Restate the following data in its entirety, word for word and without images.

=-=-=-=-=

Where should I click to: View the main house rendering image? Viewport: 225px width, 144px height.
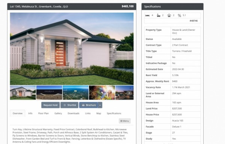72,49
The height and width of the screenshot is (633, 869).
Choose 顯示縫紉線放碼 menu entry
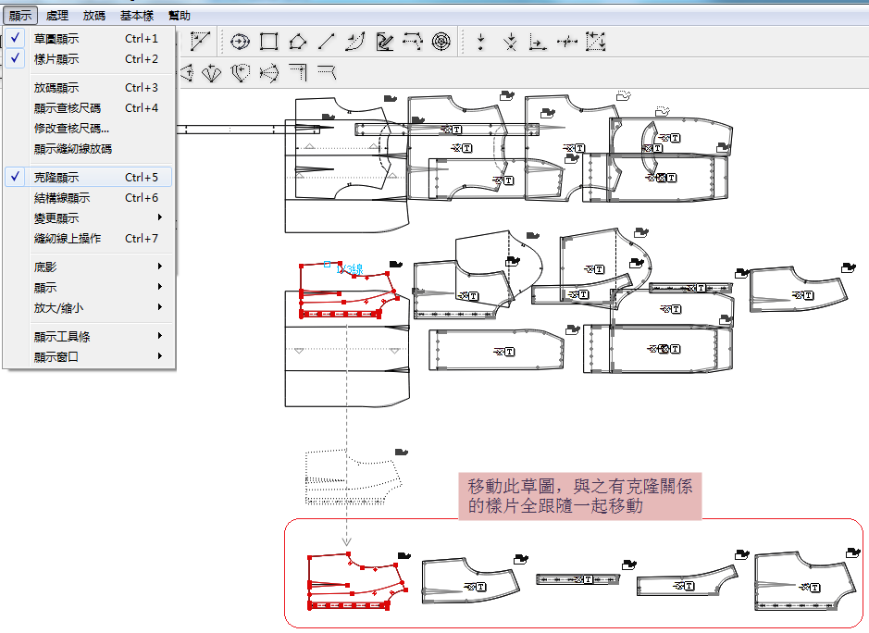coord(72,148)
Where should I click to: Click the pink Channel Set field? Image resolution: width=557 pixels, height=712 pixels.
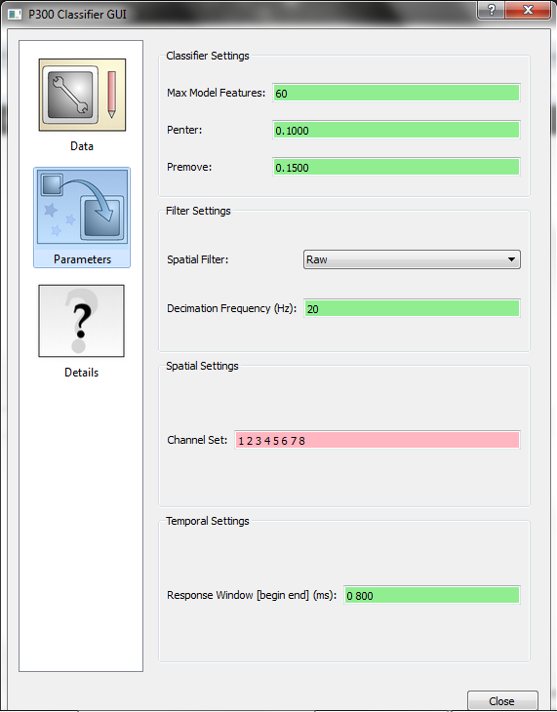[378, 440]
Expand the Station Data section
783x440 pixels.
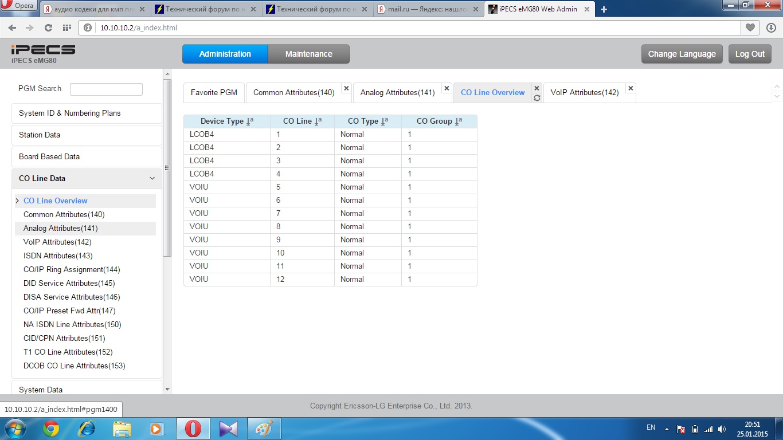(87, 135)

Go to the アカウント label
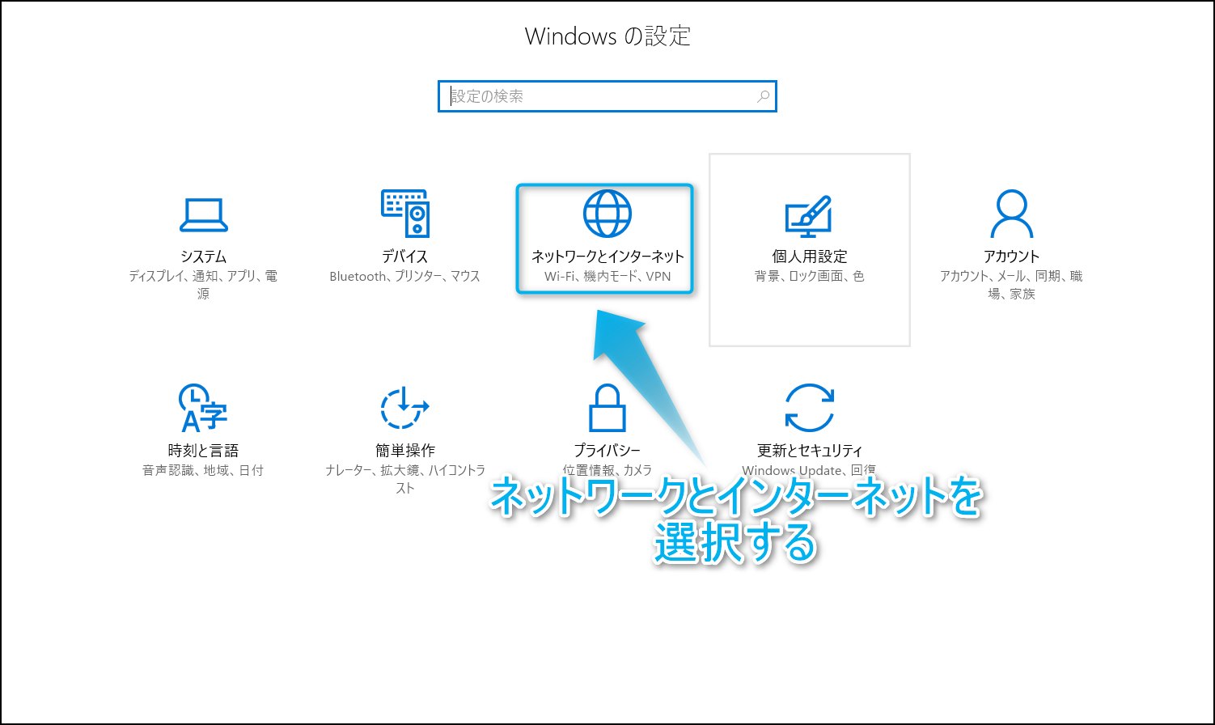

=-=-=-=-=

→ Response box
Where should I click to: View the main house rendering image? Viewport: 225px width, 144px height.
72,49
The height and width of the screenshot is (633, 869).
Choose 顯示縫紉線放碼 menu entry
coord(72,148)
Where should I click to: Click the pink Channel Set field? Image resolution: width=557 pixels, height=712 pixels.
[378, 440]
Expand the Station Data section
783x440 pixels.
(87, 135)

Go to the アカウント label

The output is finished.